‘He did not enter it?’ cried Lizzie, turning pale.
‘Oh, didn’t he, though? De police gallop after him, and he run same like deer, and jump de fences, and go squash right in de swamp, where de hosses couldn’t follow him, ’cause of de morass. And William say when Massa Courcelles get on edge of swamp, he turn and wave his hand, and hollo, and dive in bushes. And den de police see no more of him; but dey is waiting dere now, horses and all, till he come out again. But Massa Courcelles nebber come out again, Missy Liz. Dat what all de niggers say; alligator and swamp take him pretty quick, and got him now, maybe, de bad fellow!’

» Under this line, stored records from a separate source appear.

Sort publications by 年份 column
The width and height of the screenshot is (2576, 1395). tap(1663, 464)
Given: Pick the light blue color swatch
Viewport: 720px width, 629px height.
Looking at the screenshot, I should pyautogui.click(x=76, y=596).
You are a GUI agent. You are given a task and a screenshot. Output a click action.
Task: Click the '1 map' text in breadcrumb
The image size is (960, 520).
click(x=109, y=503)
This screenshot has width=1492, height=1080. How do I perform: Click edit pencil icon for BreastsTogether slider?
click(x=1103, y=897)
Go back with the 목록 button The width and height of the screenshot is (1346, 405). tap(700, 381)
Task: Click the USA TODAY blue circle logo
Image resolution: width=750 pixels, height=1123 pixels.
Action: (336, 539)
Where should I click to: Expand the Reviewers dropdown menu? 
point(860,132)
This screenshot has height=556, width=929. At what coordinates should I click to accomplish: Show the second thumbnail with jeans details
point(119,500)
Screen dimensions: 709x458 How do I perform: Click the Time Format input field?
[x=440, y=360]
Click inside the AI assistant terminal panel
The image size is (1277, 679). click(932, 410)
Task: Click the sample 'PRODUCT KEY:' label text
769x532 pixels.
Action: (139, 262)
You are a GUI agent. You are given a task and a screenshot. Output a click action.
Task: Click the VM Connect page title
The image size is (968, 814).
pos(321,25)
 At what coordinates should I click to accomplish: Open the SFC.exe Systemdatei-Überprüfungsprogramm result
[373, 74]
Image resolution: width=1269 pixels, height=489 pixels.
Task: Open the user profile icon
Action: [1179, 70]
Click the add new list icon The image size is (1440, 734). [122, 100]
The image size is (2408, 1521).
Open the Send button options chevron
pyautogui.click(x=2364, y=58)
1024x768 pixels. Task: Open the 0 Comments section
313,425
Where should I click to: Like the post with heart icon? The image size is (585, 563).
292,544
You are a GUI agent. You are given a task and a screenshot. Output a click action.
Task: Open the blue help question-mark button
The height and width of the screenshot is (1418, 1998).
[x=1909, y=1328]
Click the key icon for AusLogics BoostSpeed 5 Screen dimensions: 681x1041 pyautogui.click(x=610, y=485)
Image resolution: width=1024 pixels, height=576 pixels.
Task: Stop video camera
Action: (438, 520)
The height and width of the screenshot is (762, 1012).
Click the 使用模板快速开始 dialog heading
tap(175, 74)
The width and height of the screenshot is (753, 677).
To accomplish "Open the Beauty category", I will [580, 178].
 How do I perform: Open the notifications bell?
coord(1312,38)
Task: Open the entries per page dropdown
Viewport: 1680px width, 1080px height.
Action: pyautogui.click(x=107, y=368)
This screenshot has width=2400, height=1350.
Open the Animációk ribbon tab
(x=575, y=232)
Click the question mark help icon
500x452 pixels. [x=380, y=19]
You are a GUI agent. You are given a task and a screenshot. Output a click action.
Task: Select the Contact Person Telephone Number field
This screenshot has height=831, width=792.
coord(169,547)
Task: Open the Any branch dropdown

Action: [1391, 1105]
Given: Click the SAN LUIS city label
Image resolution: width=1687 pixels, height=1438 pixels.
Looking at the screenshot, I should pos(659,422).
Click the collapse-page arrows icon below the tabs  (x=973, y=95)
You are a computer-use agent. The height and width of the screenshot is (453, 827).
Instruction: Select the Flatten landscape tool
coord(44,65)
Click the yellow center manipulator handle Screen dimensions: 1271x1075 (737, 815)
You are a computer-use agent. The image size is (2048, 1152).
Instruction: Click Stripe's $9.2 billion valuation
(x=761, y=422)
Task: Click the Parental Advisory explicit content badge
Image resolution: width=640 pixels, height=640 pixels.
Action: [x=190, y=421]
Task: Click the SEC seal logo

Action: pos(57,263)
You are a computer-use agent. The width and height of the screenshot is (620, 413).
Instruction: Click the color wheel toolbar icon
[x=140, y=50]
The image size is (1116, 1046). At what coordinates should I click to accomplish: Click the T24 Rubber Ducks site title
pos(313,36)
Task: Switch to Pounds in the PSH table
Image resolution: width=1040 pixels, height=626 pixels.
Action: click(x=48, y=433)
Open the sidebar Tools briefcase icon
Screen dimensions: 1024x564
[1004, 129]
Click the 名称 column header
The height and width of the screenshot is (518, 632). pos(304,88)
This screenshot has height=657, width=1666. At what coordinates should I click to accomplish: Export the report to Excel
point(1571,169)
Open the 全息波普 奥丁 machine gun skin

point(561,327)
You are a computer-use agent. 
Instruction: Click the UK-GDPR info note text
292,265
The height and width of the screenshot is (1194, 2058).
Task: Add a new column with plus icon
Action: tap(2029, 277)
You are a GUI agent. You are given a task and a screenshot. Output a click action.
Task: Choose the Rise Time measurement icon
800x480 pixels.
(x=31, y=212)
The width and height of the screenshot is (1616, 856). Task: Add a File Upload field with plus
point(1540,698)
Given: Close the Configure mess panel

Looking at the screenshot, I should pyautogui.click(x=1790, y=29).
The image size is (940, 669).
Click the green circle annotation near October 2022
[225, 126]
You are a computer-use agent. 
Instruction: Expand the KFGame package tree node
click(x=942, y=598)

Lizzie did not answer her chattering handmaid, except by asking,—
‘What time is it, Rosa?’
‘Jes’ gone tree, Missy Liz.’
‘And when did this happen? I mean when did the police lose sight of Monsieur de Courcelles in the Alligator Swamp?’
‘Eleben o’clock, missy.’
‘Four hours,’ said Lizzie to herself. ‘God help him! What can I do?’
She began turning over the contents of a medicine-chest as she thought thus, and pouring the liquid from one bottle into the other, in an apparently mechanical manner.
‘Rosa!’ she said suddenly, turning to her open-eyed attendant, ‘I am going out presently, and I may be detained longer than I anticipate. Take great care of baby whilst I am away, and put her to sleep in your own room to-night. Do you understand me?’